No gas to the carb...bad fuel pump or something wrong with supply line. Got any inline filters on that might be plugged? Pull the line off to the carb and crank it. Should be getting gas but if not..look back toward the tank & pump.


----------



## joemel (Mar 1, 2010)

doesnt have a pump it has a lil filter inside the tank but i blew back thru it and seemed ok and im geting gas to carb just not enuff i dont think maybe that lil filter is worse than i was thinking


----------



## NMKawierider (Apr 11, 2009)

joemel said:


> doesnt have a pump it has a lil filter inside the tank but i blew back thru it and seemed ok and im geting gas to carb just not enuff i dont think maybe that lil filter is worse than i was thinking


Or maybe the jets are plugged.


----------



## joemel (Mar 1, 2010)

well was gona drain carb but no gas comming out of drain so im thinking no gas carb i know im getting gas to the carb just dont think its pushing into it


----------



## NMKawierider (Apr 11, 2009)

joemel said:


> well was gona drain carb but no gas comming out of drain so im thinking no gas carb i know im getting gas to the carb just dont think its pushing into it


Had it off and open...right? Could the needle valve be stuck in the seat? Does happen.


----------



## redneckrancher420 (Jul 5, 2011)

Bad gas line? I know this sounds stupid but did you check your fuel valve?


----------



## NMKawierider (Apr 11, 2009)

redneckrancher420 said:


> Bad gas line? I know this sounds stupid but did you check your fuel valve?


 
Good point...seen that a time or two as well.


----------



## redneckrancher420 (Jul 5, 2011)

Gotta remember the simple things


----------



## wcs61 (Jun 7, 2011)

1. SPARK?
2. FUEL?
3.Compression?
4. Kill switch?:aargh4:
5.Timing (check valves and make sure the cams are turning)
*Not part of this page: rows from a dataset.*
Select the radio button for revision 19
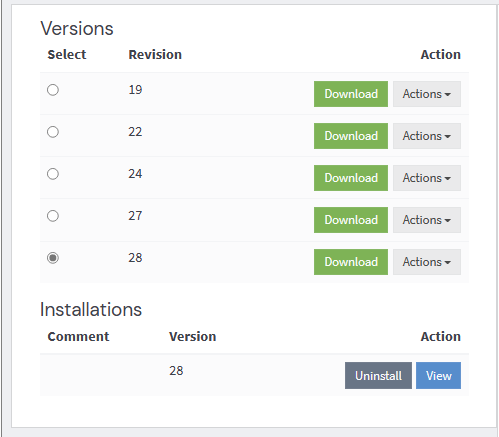The height and width of the screenshot is (437, 499). click(x=53, y=90)
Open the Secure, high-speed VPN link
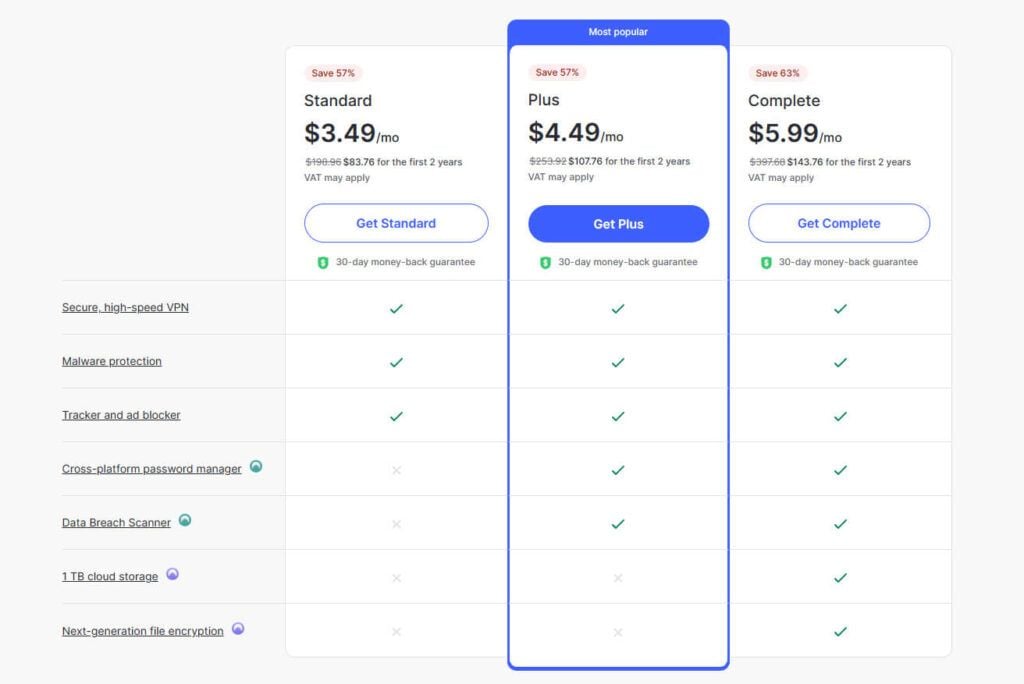Image resolution: width=1024 pixels, height=684 pixels. pyautogui.click(x=125, y=307)
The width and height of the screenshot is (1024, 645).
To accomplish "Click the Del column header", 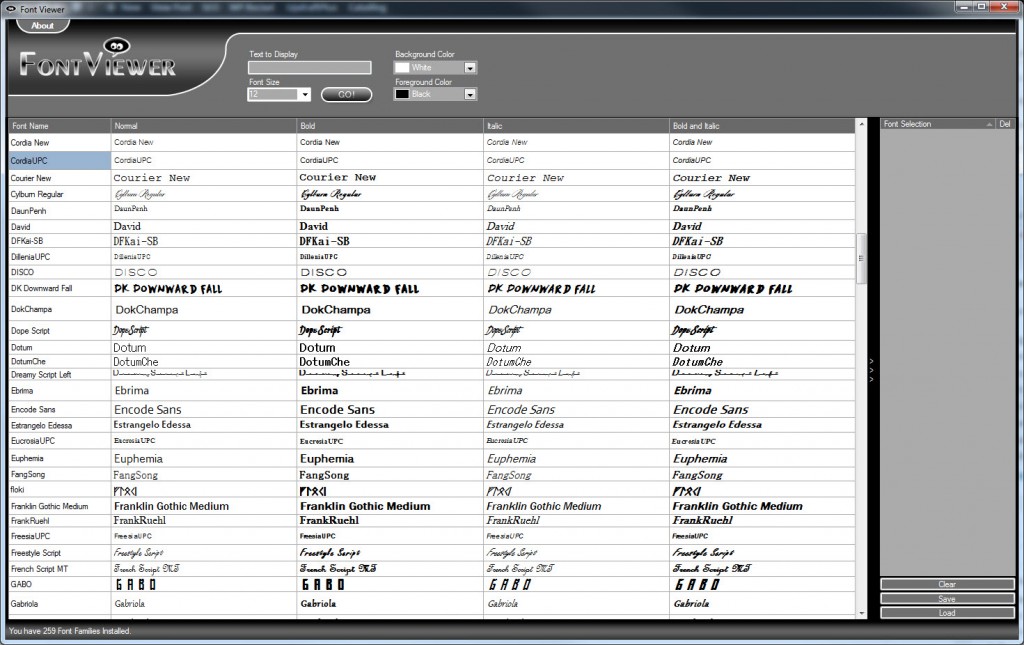I will pyautogui.click(x=1004, y=124).
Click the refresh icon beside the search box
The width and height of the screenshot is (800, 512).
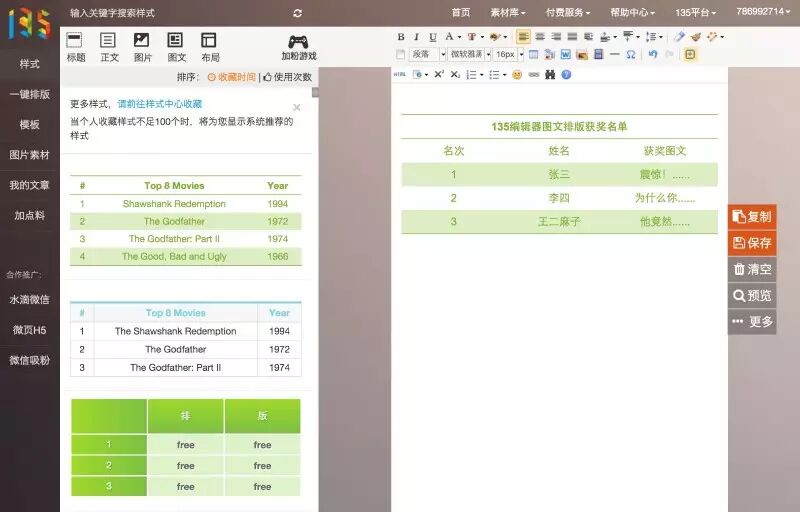tap(297, 13)
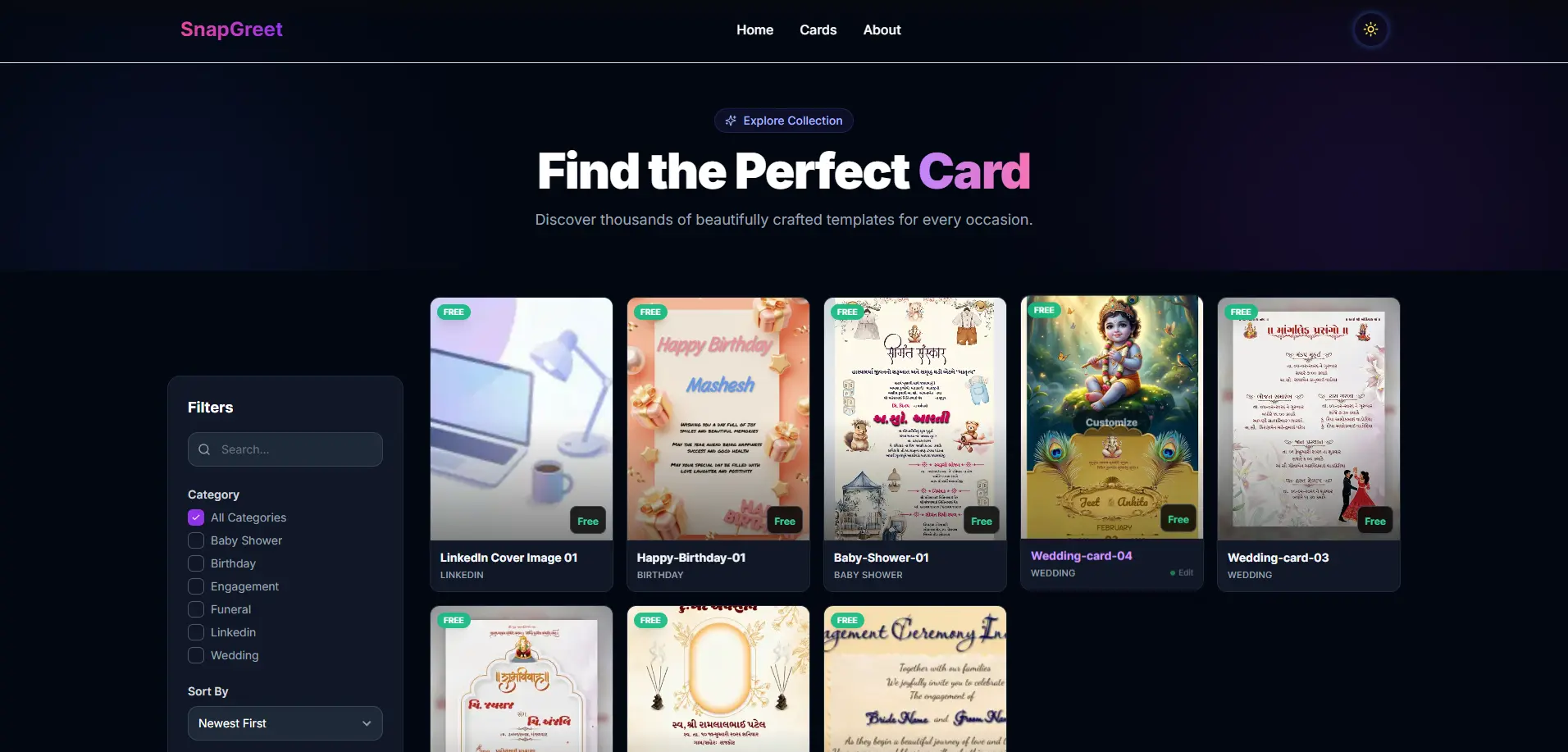Tick the Funeral category checkbox
This screenshot has height=752, width=1568.
(196, 609)
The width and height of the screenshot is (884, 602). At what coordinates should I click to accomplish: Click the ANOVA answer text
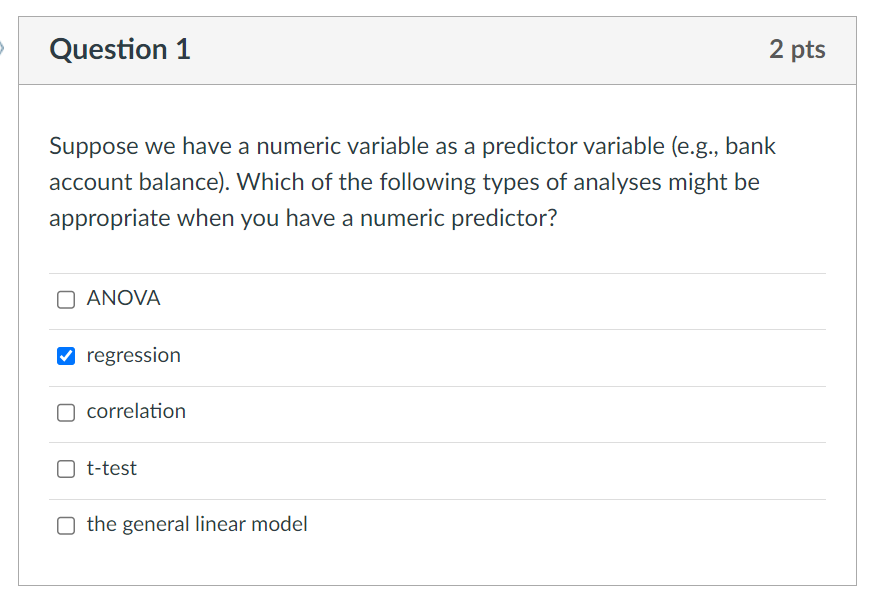121,298
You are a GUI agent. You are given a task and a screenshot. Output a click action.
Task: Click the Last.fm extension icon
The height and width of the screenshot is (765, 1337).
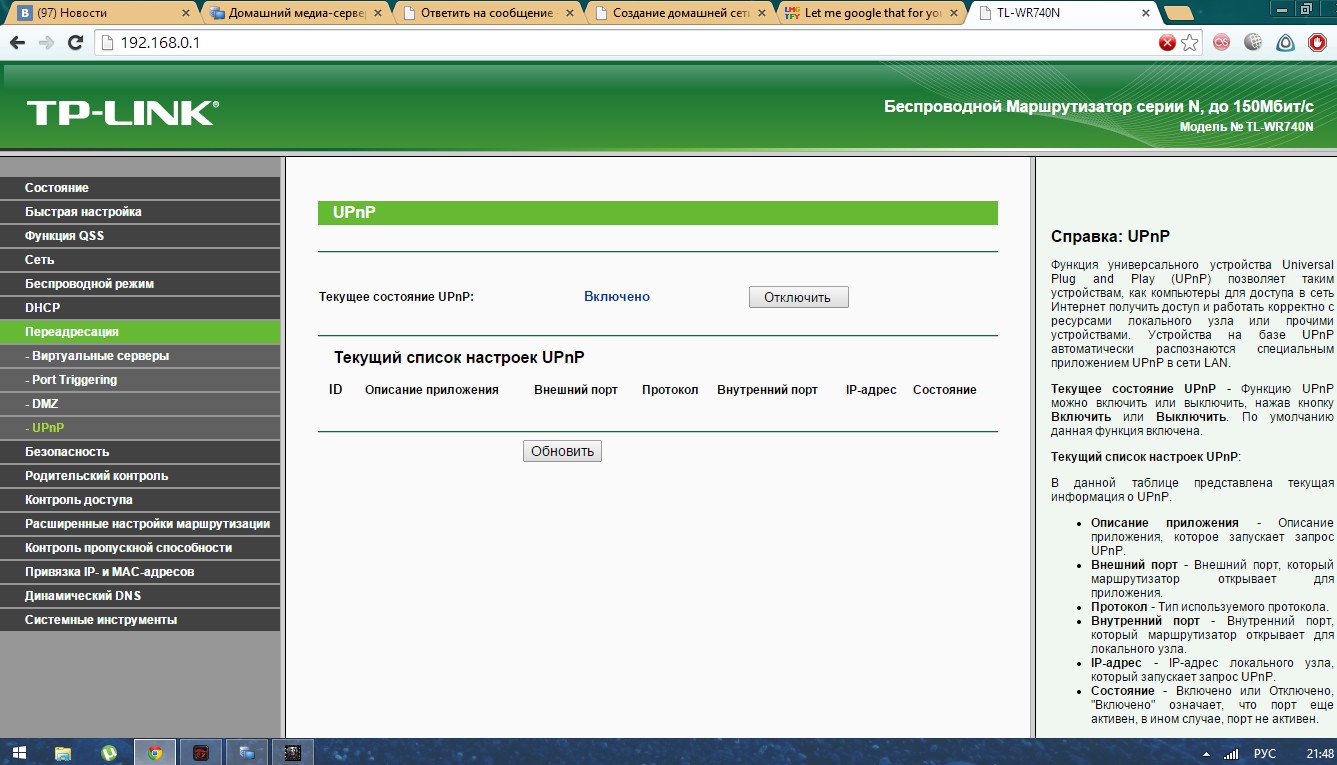(1219, 43)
Got all of these and it should fire up.


----------



## wcs61 (Jun 7, 2011)

redneckrancher420 said:


> Bad gas line?


Yep if it's cracked it will suck air not fuel.


----------



## joemel (Mar 1, 2010)

got spark and comp for sure amd mine wont turn over with kill switgh on i think yall may be on to something with that fuel valve


----------



## Eastexasmudder (Nov 21, 2011)

NMK is probably rite, the needle valve inside the carb that is controlled by the float valve more than likely stuck or has trash in the inlet. It doesn't take much to stop it ip


I'd rather be riding instead I'm using tapatalk!


----------



## Polaris425 (Dec 16, 2004)

If the float Is just stuck a really good whack or 3 on the side of the carbs will sometimes free it up.


----------



## joemel (Mar 1, 2010)

im get back to work on it tommorow gotta split a truck and trailer load of fire wood today im sure ill have more questions


----------



## joemel (Mar 1, 2010)

well i think ive got it narrowed down to the valve coming out of the tank


----------